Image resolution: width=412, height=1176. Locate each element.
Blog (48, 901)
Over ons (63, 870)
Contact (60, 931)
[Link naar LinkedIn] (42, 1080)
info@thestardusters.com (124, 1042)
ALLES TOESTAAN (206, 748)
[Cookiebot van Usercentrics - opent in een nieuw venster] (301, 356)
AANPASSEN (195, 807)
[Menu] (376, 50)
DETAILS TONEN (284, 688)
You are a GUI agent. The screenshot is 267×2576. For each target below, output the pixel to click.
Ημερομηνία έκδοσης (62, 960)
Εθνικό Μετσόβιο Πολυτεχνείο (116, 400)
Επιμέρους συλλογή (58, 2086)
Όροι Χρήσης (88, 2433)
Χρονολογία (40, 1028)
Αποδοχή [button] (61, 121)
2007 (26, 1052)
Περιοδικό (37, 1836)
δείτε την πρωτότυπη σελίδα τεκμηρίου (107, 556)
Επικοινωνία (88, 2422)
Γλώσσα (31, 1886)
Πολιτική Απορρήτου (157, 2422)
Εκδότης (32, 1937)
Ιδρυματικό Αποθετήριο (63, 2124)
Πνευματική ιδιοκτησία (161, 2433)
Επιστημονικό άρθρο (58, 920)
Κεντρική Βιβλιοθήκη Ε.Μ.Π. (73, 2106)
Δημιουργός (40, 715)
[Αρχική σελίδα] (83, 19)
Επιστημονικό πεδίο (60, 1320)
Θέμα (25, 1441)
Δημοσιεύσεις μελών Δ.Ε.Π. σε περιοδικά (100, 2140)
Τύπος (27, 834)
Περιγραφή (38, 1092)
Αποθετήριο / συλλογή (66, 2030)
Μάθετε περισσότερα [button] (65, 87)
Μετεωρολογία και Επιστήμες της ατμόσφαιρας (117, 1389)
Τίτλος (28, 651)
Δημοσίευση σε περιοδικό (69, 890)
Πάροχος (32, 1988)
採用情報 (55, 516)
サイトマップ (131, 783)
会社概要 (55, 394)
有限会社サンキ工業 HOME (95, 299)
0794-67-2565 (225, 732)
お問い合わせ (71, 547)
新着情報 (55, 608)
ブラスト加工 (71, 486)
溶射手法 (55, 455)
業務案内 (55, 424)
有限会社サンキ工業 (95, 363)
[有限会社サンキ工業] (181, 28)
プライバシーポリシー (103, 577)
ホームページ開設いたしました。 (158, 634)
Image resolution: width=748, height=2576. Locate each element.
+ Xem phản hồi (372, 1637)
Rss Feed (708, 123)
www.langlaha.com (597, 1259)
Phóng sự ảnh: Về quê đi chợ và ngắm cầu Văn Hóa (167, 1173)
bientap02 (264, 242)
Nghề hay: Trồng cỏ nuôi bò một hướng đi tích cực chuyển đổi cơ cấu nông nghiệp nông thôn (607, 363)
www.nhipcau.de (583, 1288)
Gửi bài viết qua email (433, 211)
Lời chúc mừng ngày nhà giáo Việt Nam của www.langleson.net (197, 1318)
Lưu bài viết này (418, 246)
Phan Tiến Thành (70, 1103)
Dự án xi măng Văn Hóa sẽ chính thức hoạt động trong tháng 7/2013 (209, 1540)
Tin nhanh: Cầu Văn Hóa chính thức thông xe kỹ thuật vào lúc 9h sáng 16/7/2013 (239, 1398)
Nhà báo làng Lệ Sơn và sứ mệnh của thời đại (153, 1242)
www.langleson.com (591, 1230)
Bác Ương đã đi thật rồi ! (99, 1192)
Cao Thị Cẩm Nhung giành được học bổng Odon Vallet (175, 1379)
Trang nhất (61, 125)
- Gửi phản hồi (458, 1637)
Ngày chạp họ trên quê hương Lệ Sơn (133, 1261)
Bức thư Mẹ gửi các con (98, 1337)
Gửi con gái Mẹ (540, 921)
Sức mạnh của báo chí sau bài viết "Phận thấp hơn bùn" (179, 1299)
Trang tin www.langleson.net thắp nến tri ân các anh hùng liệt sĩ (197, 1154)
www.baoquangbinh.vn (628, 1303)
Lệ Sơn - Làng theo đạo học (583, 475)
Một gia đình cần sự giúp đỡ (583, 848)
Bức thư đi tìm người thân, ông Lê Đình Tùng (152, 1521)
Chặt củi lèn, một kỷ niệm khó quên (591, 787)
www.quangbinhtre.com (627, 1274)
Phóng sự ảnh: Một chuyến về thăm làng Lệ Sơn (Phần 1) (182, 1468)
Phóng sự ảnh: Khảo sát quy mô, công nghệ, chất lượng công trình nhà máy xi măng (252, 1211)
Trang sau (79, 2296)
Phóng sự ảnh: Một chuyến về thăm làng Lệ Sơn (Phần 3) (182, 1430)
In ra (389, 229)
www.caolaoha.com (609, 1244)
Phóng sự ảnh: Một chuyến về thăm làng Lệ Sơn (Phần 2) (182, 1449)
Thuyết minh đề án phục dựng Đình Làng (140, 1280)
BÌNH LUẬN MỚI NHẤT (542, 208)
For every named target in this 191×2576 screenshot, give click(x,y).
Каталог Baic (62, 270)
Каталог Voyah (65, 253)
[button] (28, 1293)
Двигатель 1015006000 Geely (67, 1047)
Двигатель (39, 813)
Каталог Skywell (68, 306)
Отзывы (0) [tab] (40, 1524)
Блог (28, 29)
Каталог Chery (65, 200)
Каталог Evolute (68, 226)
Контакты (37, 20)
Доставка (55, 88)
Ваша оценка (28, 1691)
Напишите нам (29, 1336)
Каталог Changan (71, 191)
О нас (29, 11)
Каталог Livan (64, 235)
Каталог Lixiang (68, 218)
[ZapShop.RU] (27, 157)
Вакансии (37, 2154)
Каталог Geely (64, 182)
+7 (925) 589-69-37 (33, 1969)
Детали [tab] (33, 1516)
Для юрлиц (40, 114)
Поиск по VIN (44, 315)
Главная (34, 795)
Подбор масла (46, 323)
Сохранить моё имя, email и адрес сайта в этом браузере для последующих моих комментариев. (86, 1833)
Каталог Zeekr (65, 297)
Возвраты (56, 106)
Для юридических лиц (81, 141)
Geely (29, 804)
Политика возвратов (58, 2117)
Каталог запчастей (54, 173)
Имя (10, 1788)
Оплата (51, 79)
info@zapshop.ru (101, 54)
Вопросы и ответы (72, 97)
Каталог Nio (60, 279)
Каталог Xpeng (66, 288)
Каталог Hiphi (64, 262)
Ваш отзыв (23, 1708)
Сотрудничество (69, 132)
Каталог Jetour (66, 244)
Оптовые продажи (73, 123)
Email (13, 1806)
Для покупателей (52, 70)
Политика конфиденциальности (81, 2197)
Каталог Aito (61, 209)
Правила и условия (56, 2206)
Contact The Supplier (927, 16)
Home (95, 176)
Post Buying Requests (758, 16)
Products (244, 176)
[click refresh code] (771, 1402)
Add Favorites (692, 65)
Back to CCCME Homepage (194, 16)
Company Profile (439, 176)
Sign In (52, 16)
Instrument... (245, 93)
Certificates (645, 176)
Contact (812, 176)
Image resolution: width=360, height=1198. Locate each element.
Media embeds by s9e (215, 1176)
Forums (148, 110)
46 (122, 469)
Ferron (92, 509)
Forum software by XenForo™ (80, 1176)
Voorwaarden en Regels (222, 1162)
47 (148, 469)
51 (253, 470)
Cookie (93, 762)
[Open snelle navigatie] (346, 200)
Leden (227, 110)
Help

########

▶ Work to be completed: Transcribe all of the material above so that it matches the source exactly.

▶ Written response:
Image resolution: width=412, height=1176. Locate each element.
Blog (48, 901)
Over ons (63, 870)
Contact (60, 931)
[Link naar LinkedIn] (42, 1080)
info@thestardusters.com (124, 1042)
ALLES TOESTAAN (206, 748)
[Cookiebot van Usercentrics - opent in een nieuw venster] (301, 356)
AANPASSEN (195, 807)
[Menu] (376, 50)
DETAILS TONEN (284, 688)
You are a GUI agent. The screenshot is 267×2576. For each target below, output the pixel to click.
Ημερομηνία έκδοσης (62, 960)
Εθνικό Μετσόβιο Πολυτεχνείο (116, 400)
Επιμέρους συλλογή (58, 2086)
Όροι Χρήσης (88, 2433)
Χρονολογία (40, 1028)
Αποδοχή [button] (61, 121)
2007 (26, 1052)
Περιοδικό (37, 1836)
δείτε την πρωτότυπη σελίδα τεκμηρίου (107, 556)
Επικοινωνία (88, 2422)
Γλώσσα (31, 1886)
Πολιτική Απορρήτου (157, 2422)
Εκδότης (32, 1937)
Ιδρυματικό Αποθετήριο (63, 2124)
Πνευματική ιδιοκτησία (161, 2433)
Επιστημονικό άρθρο (58, 920)
Κεντρική Βιβλιοθήκη Ε.Μ.Π. (73, 2106)
Δημιουργός (40, 715)
[Αρχική σελίδα] (83, 19)
Επιστημονικό πεδίο (60, 1320)
Θέμα (25, 1441)
Δημοσιεύσεις μελών Δ.Ε.Π. σε περιοδικά (100, 2140)
Τύπος (27, 834)
Περιγραφή (38, 1092)
Αποθετήριο / συλλογή (66, 2030)
Μάθετε περισσότερα [button] (65, 87)
Μετεωρολογία και Επιστήμες της ατμόσφαιρας (117, 1389)
Τίτλος (28, 651)
Δημοσίευση σε περιοδικό (69, 890)
Πάροχος (32, 1988)
採用情報 (55, 516)
サイトマップ (131, 783)
会社概要 (55, 394)
有限会社サンキ工業 HOME (95, 299)
0794-67-2565 (225, 732)
お問い合わせ (71, 547)
新着情報 (55, 608)
ブラスト加工 (71, 486)
溶射手法 (55, 455)
業務案内 (55, 424)
有限会社サンキ工業 (95, 363)
[有限会社サンキ工業] (181, 28)
プライバシーポリシー (103, 577)
ホームページ開設いたしました。 (158, 634)
Image resolution: width=748, height=2576. Locate each element.
+ Xem phản hồi (372, 1637)
Rss Feed (708, 123)
www.langlaha.com (597, 1259)
Phóng sự ảnh: Về quê đi chợ và ngắm cầu Văn Hóa (167, 1173)
bientap02 (264, 242)
Nghề hay: Trồng cỏ nuôi bò một hướng đi tích cực chuyển đổi cơ cấu nông nghiệp nông thôn (607, 363)
www.nhipcau.de (583, 1288)
Gửi bài viết qua email (433, 211)
Lời chúc mừng ngày nhà giáo Việt Nam của www.langleson.net (197, 1318)
Lưu bài viết này (418, 246)
Phan Tiến Thành (70, 1103)
Dự án xi măng Văn Hóa sẽ chính thức hoạt động trong tháng 7/2013 (209, 1540)
Tin nhanh: Cầu Văn Hóa chính thức thông xe kỹ thuật vào lúc 9h sáng 16/7/2013 (239, 1398)
Nhà báo làng Lệ Sơn và sứ mệnh của thời đại (153, 1242)
www.langleson.com (591, 1230)
Bác Ương đã đi thật rồi ! (99, 1192)
Cao Thị Cẩm Nhung giành được học bổng Odon Vallet (175, 1379)
Trang nhất (61, 125)
- Gửi phản hồi (458, 1637)
Ngày chạp họ trên quê hương Lệ Sơn (133, 1261)
Bức thư Mẹ gửi các con (98, 1337)
Gửi con gái Mẹ (540, 921)
Sức mạnh của báo chí sau bài viết "Phận thấp hơn bùn" (179, 1299)
Trang tin www.langleson.net thắp nến tri ân các anh hùng liệt sĩ (197, 1154)
www.baoquangbinh.vn (628, 1303)
Lệ Sơn - Làng theo đạo học (583, 475)
Một gia đình cần sự giúp đỡ (583, 848)
Bức thư đi tìm người thân, ông Lê Đình Tùng (152, 1521)
Chặt củi lèn, một kỷ niệm khó quên (591, 787)
www.quangbinhtre.com (627, 1274)
Phóng sự ảnh: Một chuyến về thăm làng Lệ Sơn (Phần 1) (182, 1468)
Phóng sự ảnh: Khảo sát quy mô, công nghệ, chất lượng công trình nhà máy xi măng (252, 1211)
Trang sau (79, 2296)
Phóng sự ảnh: Một chuyến về thăm làng Lệ Sơn (Phần 3) (182, 1430)
In ra (389, 229)
www.caolaoha.com (609, 1244)
Phóng sự ảnh: Một chuyến về thăm làng Lệ Sơn (Phần 2) (182, 1449)
Thuyết minh đề án phục dựng Đình Làng (140, 1280)
BÌNH LUẬN MỚI NHẤT (542, 208)
For every named target in this 191×2576 screenshot, give click(x,y).
Каталог Baic (62, 270)
Каталог Voyah (65, 253)
[button] (28, 1293)
Двигатель 1015006000 Geely (67, 1047)
Двигатель (39, 813)
Каталог Skywell (68, 306)
Отзывы (0) [tab] (40, 1524)
Блог (28, 29)
Каталог Chery (65, 200)
Каталог Evolute (68, 226)
Контакты (37, 20)
Доставка (55, 88)
Ваша оценка (28, 1691)
Напишите нам (29, 1336)
Каталог Changan (71, 191)
О нас (29, 11)
Каталог Livan (64, 235)
Каталог Lixiang (68, 218)
[ZapShop.RU] (27, 157)
Вакансии (37, 2154)
Каталог Geely (64, 182)
+7 (925) 589-69-37 (33, 1969)
Детали [tab] (33, 1516)
Для юрлиц (40, 114)
Поиск по VIN (44, 315)
Главная (34, 795)
Подбор масла (46, 323)
Сохранить моё имя, email и адрес сайта в этом браузере для последующих моих комментариев. (86, 1833)
Каталог Zeekr (65, 297)
Возвраты (56, 106)
Для юридических лиц (81, 141)
Geely (29, 804)
Политика возвратов (58, 2117)
Каталог запчастей (54, 173)
Имя (10, 1788)
Оплата (51, 79)
info@zapshop.ru (101, 54)
Вопросы и ответы (72, 97)
Каталог Nio (60, 279)
Каталог Xpeng (66, 288)
Каталог Hiphi (64, 262)
Ваш отзыв (23, 1708)
Сотрудничество (69, 132)
Каталог Jetour (66, 244)
Оптовые продажи (73, 123)
Email (13, 1806)
Для покупателей (52, 70)
Политика конфиденциальности (81, 2197)
Каталог Aito (61, 209)
Правила и условия (56, 2206)
Contact The Supplier (927, 16)
Home (95, 176)
Post Buying Requests (758, 16)
Products (244, 176)
[click refresh code] (771, 1402)
Add Favorites (692, 65)
Back to CCCME Homepage (194, 16)
Company Profile (439, 176)
Sign In (52, 16)
Instrument... (245, 93)
Certificates (645, 176)
Contact (812, 176)
Image resolution: width=360, height=1198. Locate each element.
Media embeds by s9e (215, 1176)
Forums (148, 110)
46 (122, 469)
Ferron (92, 509)
Forum software by XenForo™ (80, 1176)
Voorwaarden en Regels (222, 1162)
47 (148, 469)
51 (253, 470)
Cookie (93, 762)
[Open snelle navigatie] (346, 200)
Leden (227, 110)
Help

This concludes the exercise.